Robert Jay Lifton has remarked that Vietnam veterans often had to separate their own actions and the actions done by others to make sense of their experiences. Some soldiers were victims and they did not commit any crimes. Others have done things they had to face that they were not proud of.
Similarly, some ex cult members have been both victim and offender or abuser in different turns. Some were not abusers at all but victimized by others.
An ex cult member can feel deep profound shame and loss for both.
Ultimately I wanted to paint a clear picture of the dreadful state of mortification and near total collapse a person may attain when they realize their whole belief system, in this case Scientology, is a pack of harmful lies, their actions were not justified or beneficial, their claims were false, their promises were empty, the good ends they thought were justifying their means were not even true and the dreams they devoted their lives to were neither their own or real.

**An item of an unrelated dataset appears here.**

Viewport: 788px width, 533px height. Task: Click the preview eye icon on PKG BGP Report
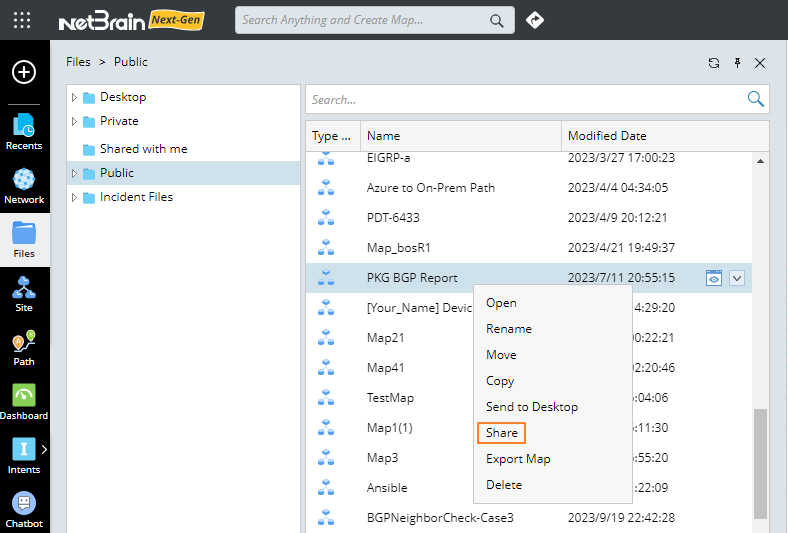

The moment of losing all faith in the techniques and philosophy and doctrine and ideology of Scientology in full, is absolutely crushing emotionally, mentally, and psychologically. This can't be overstated.

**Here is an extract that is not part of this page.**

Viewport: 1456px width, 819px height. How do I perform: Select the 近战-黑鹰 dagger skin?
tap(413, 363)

One can feel as Daniel Shaw described an inescapable shame and feeling of wrongness, a feeling of profound vulnerability and worthlessness, a feeling of being useless and not good enough for anything.
And this can be the trigger for the counter feeling of being undeserving of the love and compassion and safety and acceptance you so desperately need in this moment. The feeling of being disgusted that you are vulnerable and therefore completely undeserving of any love or acceptance or help can trigger a fierce sense of independence and refusal to be vulnerable or allow yourself to get any help or support.

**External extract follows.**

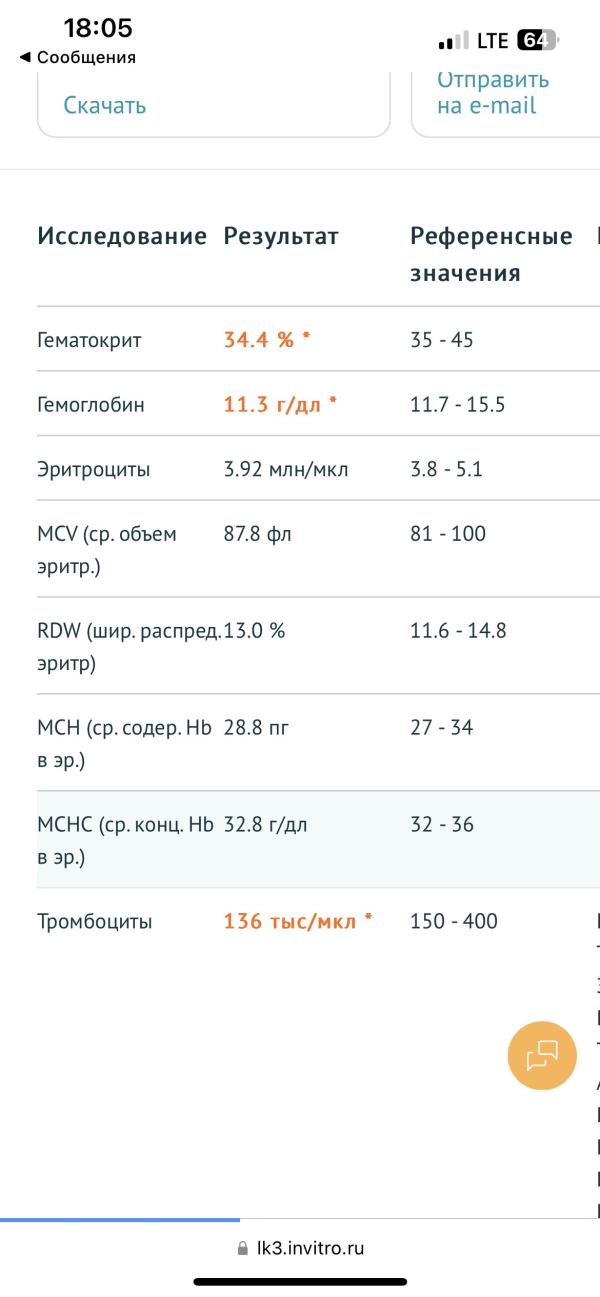Open the orange chat support bubble
Viewport: 600px width, 1297px height.
pyautogui.click(x=542, y=1055)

And this can bring on the intense and unrelenting impulse to be self destructive and to condemn oneself ruthlessly and ceaselessly, after all, if being weak and vulnerable was your failure, you don't want to keep doing that!
And finally we have the combination of factors that add up to "the big empty", one is trapped in the seemingly inescapable double bind that Daniel Shaw described in his book and articles, the state of needing the acceptance and love and support of others but needing also to be independent to be free from the vulnerability and deep shame this can trigger. The shame can be so deep one resolves to never be vulnerable to anyone. This is a trap that has no apparent resolution.
A state of constant alertness and distrust to remain safe, safe from vulnerability to others and the betrayal of oneself that can come by trusting someone who violates you and your trust, can exist.
But it is hard to survive as such an isolated cynic. The desperate desire to be loved, to be part of something more, whether a family or community or friendship is not easy to completely deny oneself, especially if it is eating away at you.
And with a potential lack of beliefs and foundation to work with this is made more difficult. You don't even necessarily have principles to guide you.
You may have developed the bad habit of finding flaws and things to tear apart in, well, everything and everyone, all ideas and philosophies and groups.
This is the big empty - it's the dreaded state one might end up in if they reject a cult, in my case Scientology, completely.
It is not universal and identical by any means, but I have tried to find the words and a bit of cult literature to explain or support my description.
If you were never in a cult I hope this gives you a good description of one possible outcome. If you were in a cult just consider this my description for me and in no way a description of your own situation, unless you find it accurate and if you do then it's only accurate to the degree it is and no more. You don't have to be the same as me.